What this task involves ->
As the answer, set down the lines below from the one containing "Click the highlighted 确定 button" through the one containing "Viewport: 510px width, 401px height.", exactly and inclusively, and no others.

*** Given data ***

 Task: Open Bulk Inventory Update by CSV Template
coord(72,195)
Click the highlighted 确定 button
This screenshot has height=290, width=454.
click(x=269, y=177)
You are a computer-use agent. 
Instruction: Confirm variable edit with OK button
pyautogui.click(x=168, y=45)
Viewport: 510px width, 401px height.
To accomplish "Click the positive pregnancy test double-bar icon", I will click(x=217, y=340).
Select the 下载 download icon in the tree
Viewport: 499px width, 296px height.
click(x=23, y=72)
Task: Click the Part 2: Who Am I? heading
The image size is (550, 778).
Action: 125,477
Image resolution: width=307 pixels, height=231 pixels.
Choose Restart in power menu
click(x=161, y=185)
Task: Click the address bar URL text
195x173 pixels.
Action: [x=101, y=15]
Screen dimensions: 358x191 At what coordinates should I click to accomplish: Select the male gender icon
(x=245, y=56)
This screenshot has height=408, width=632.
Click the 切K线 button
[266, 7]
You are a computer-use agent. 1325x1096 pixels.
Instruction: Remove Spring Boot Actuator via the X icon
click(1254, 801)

*** End of Given data ***
*** Given data ***

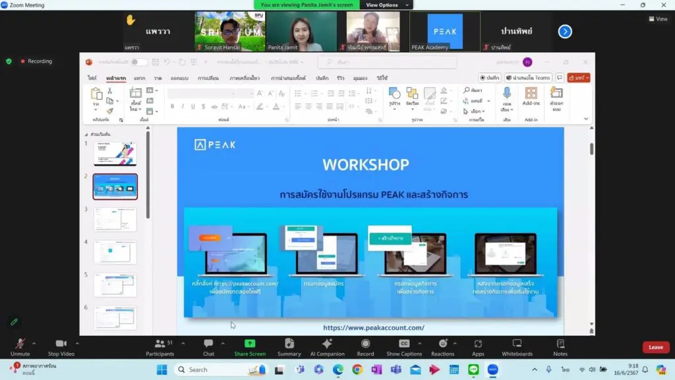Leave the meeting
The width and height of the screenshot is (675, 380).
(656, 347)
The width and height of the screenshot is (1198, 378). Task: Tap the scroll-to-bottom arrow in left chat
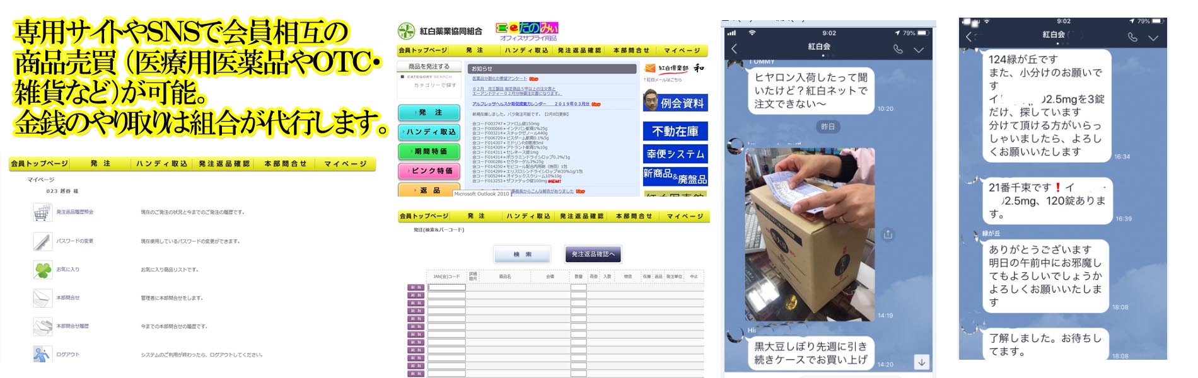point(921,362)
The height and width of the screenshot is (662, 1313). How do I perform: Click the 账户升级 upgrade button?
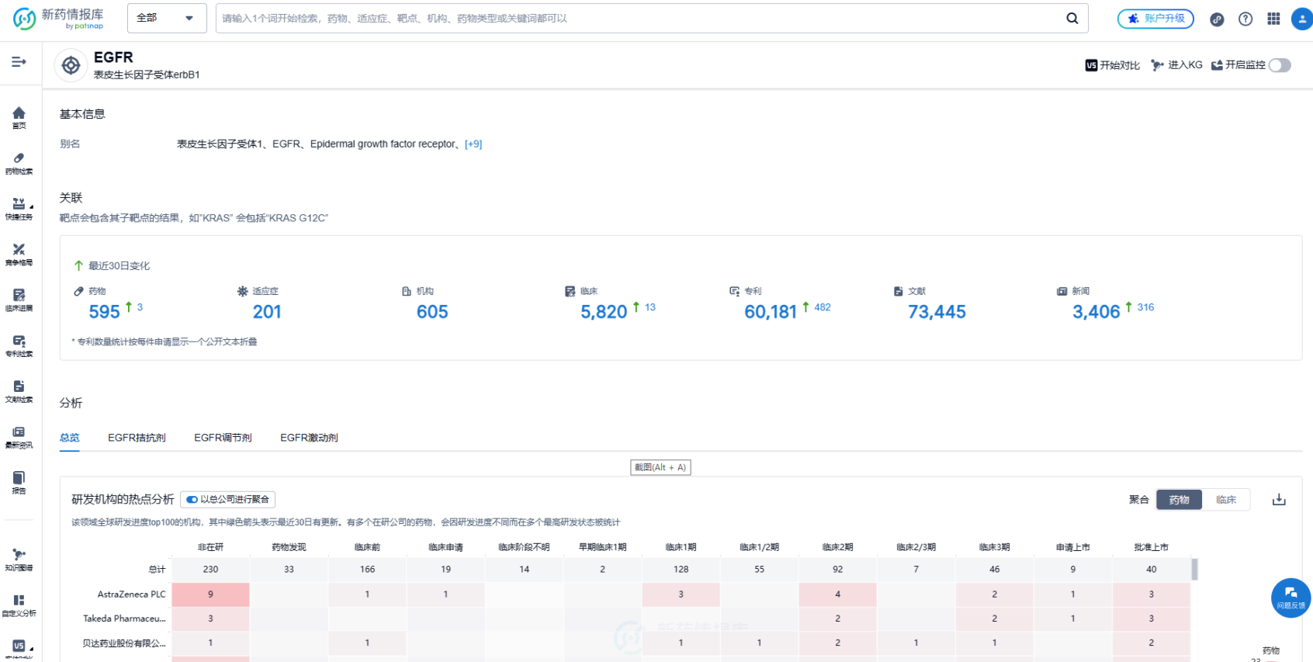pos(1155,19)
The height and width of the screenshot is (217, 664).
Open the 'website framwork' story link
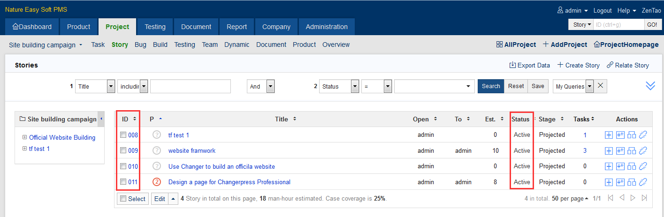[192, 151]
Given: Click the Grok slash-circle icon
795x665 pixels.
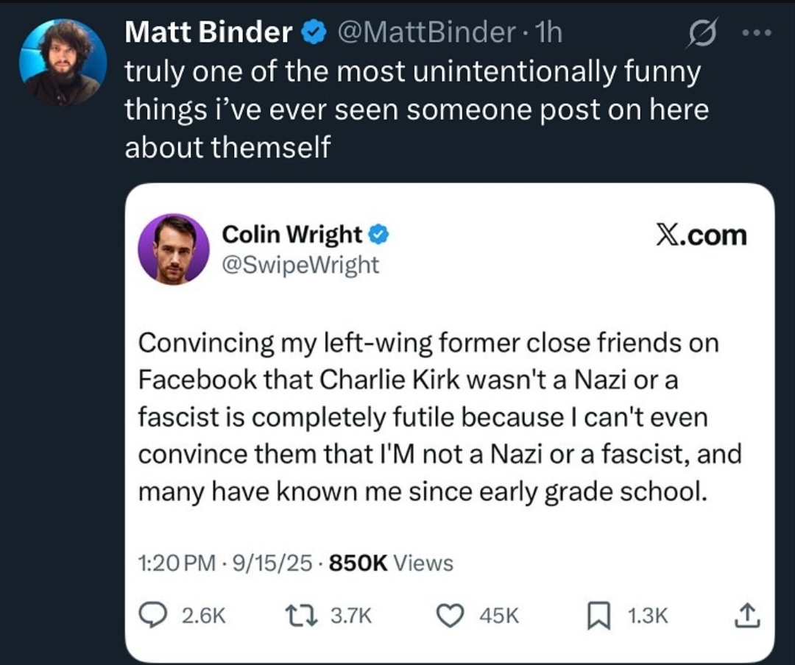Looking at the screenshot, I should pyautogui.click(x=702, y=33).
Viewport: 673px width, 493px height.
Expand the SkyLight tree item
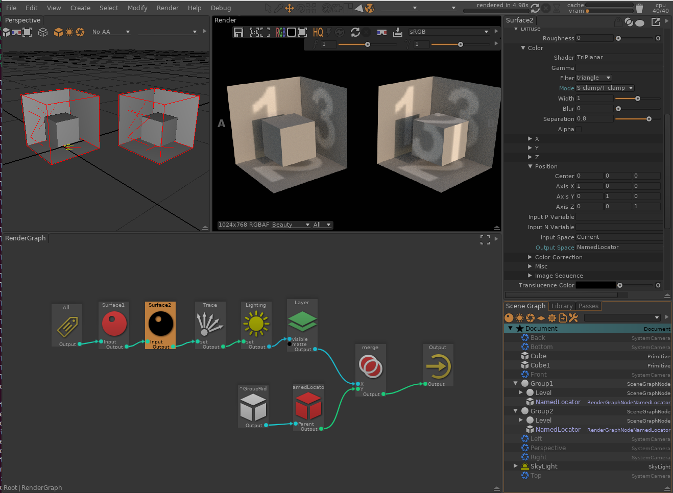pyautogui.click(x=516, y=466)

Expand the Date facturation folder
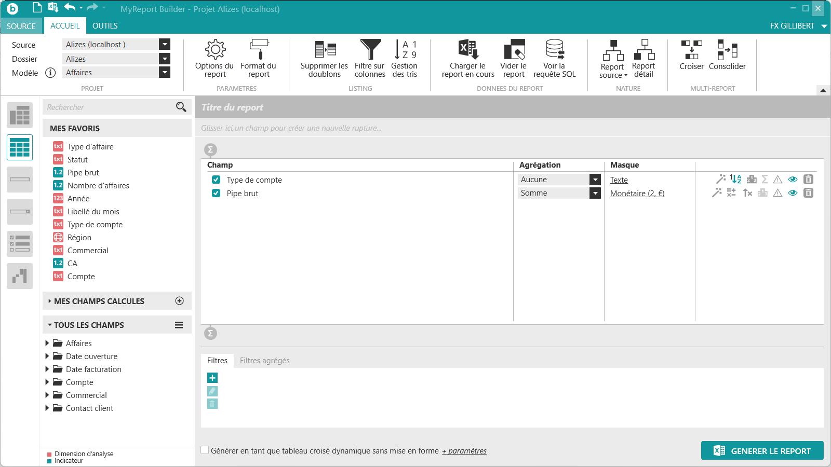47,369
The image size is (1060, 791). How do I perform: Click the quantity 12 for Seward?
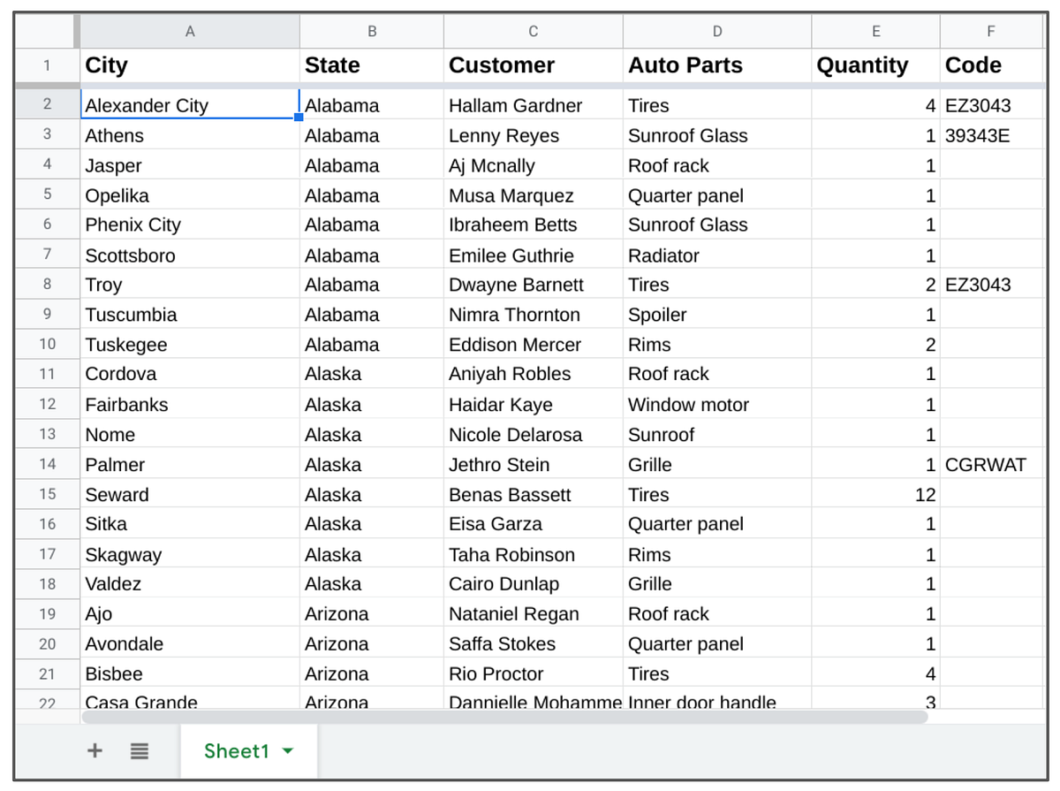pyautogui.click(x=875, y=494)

*** End of Given data ***

Solution to the problem ->
Click the highlighted 确定 button
This screenshot has height=290, width=454.
click(x=269, y=177)
You are a computer-use agent. 
Instruction: Confirm variable edit with OK button
pyautogui.click(x=168, y=45)
Viewport: 510px width, 401px height.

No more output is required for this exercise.